• _Work order_: Put the items below, from the line containing "Image resolution: width=750" through the end of the items, into a JSON list of strings with one string per line. Skip blank lines and leave the pictures out.

____

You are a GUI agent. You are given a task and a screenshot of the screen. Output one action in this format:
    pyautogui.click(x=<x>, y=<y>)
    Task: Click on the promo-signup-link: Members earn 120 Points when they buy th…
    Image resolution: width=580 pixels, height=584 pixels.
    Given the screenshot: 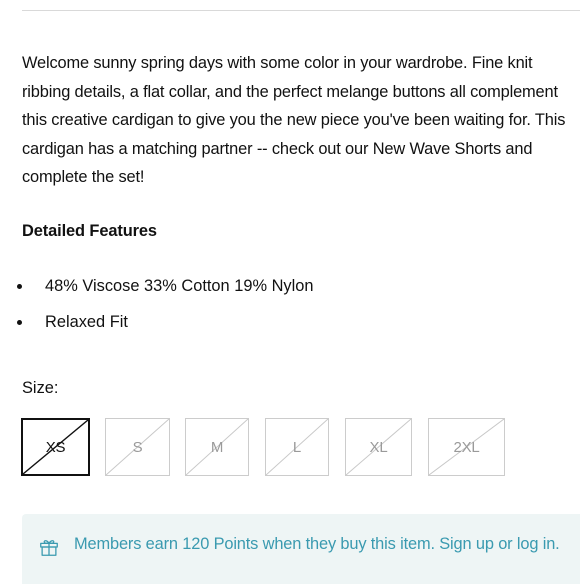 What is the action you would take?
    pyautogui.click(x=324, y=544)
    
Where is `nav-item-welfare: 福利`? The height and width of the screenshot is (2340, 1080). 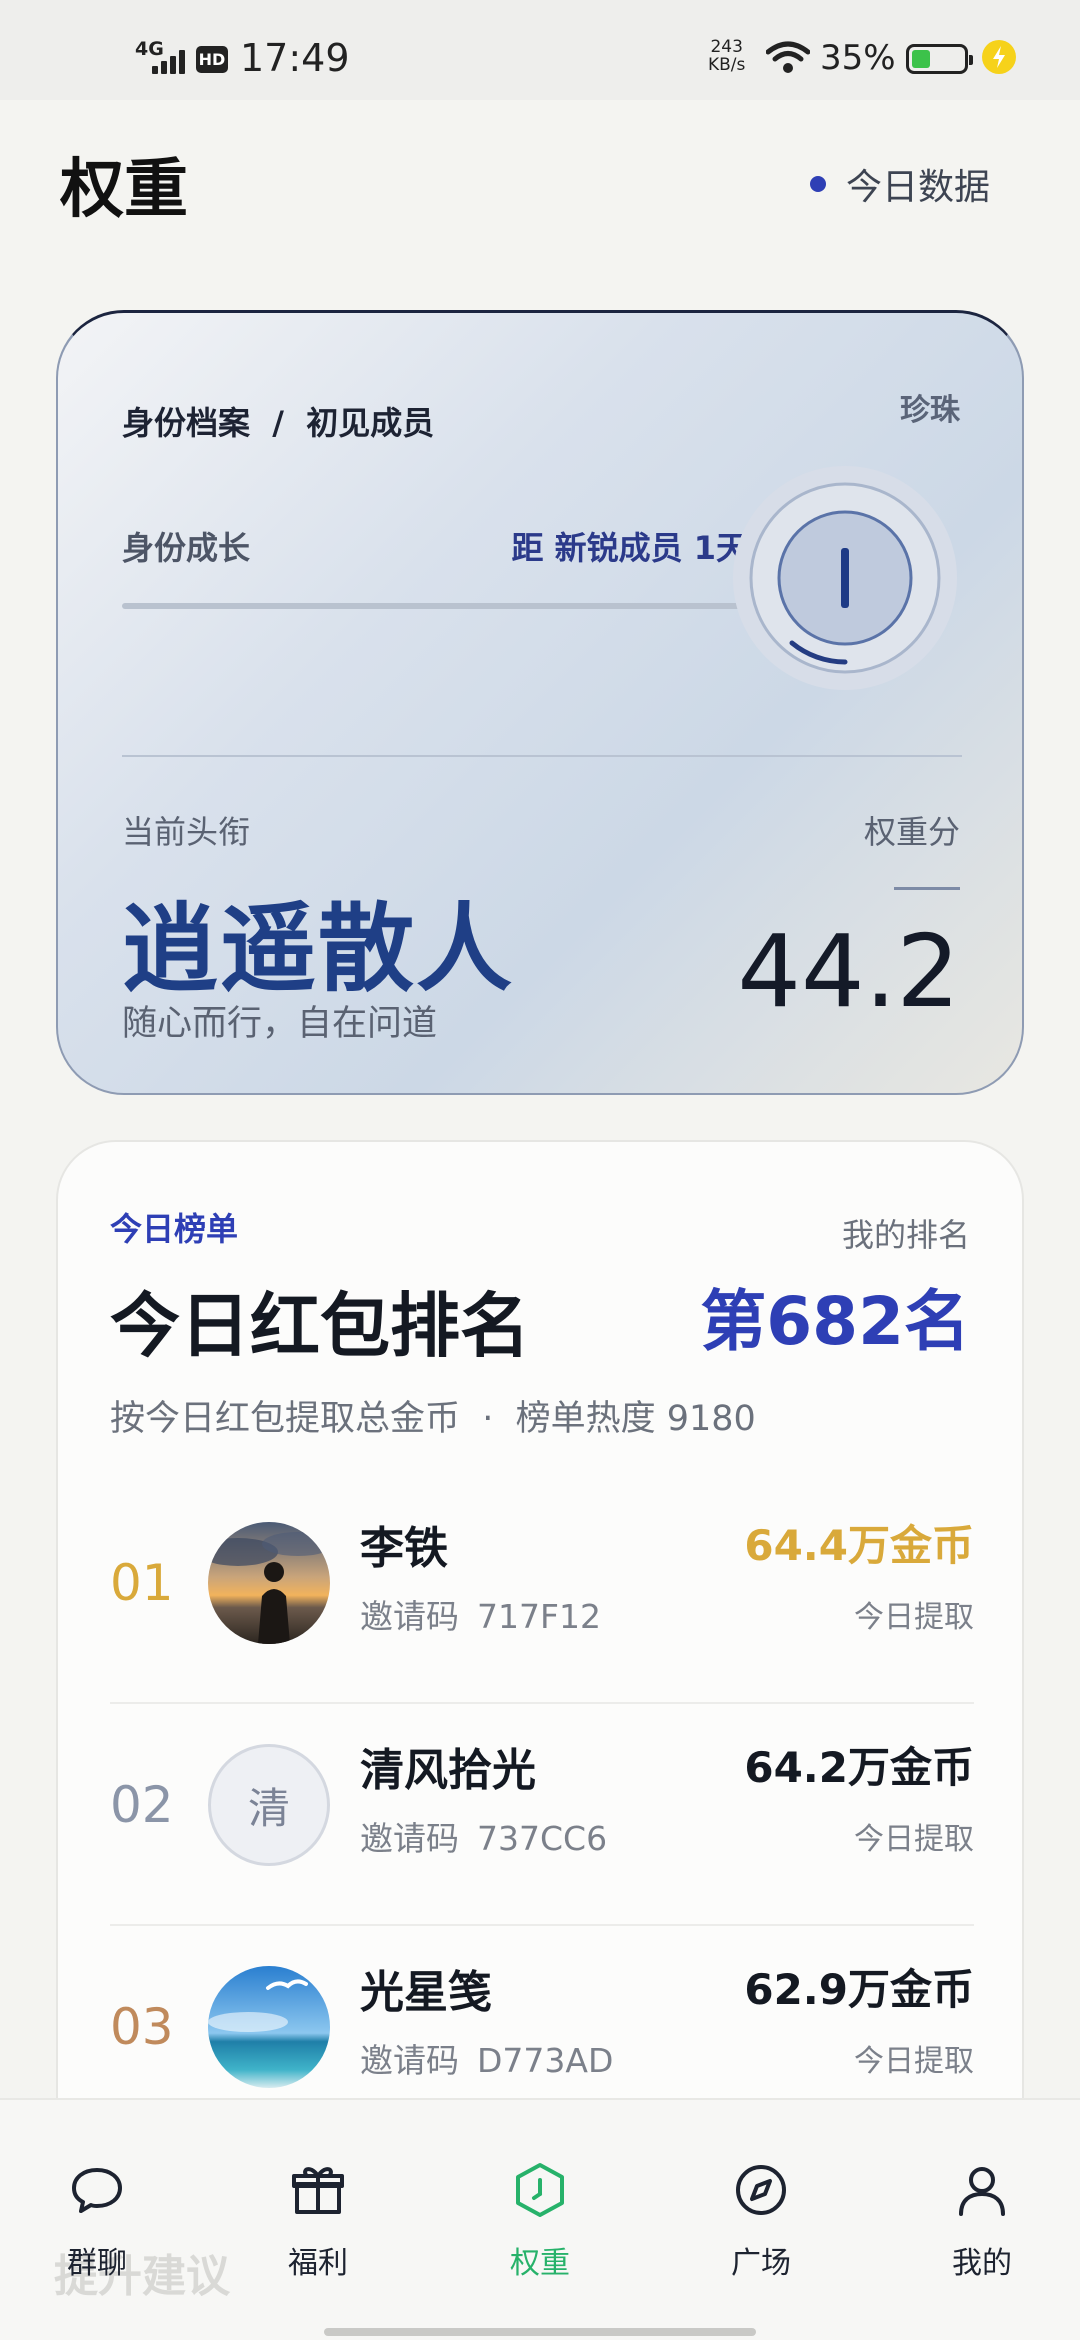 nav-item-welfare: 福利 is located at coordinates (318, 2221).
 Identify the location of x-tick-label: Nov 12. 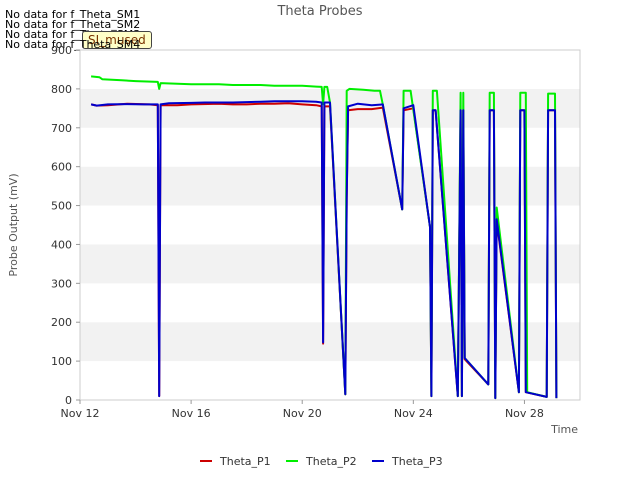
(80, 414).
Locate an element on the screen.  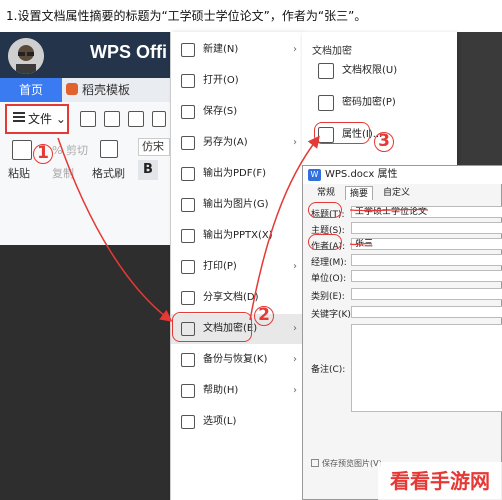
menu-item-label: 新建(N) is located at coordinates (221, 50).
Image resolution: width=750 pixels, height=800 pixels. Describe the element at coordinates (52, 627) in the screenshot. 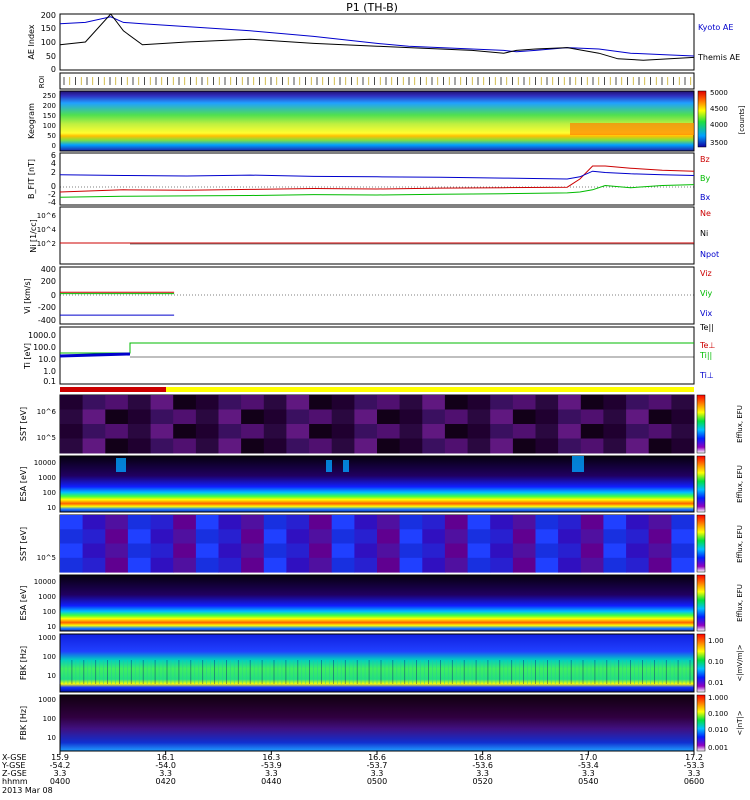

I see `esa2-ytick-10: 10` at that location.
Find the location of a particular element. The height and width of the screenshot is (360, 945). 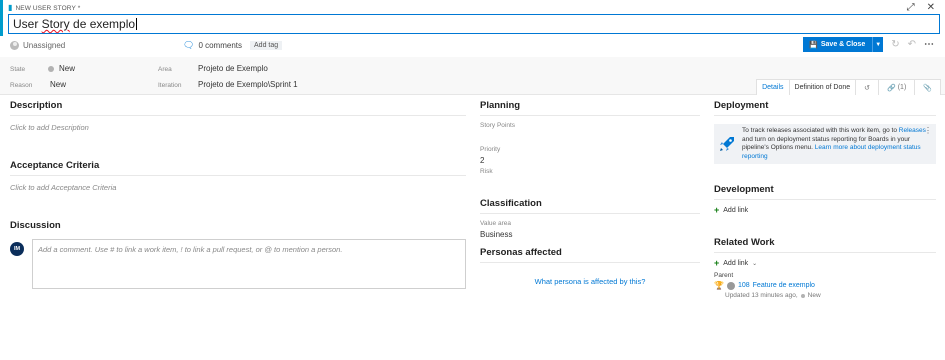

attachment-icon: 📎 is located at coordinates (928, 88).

____

• _Solution for this problem_:
[
  "Image resolution: width=750 pixels, height=800 pixels. Describe the element at coordinates (52, 627) in the screenshot. ",
  "I see `esa2-ytick-10: 10` at that location.",
  "Find the location of a particular element. The height and width of the screenshot is (360, 945). ",
  "attachment-icon: 📎 is located at coordinates (928, 88)."
]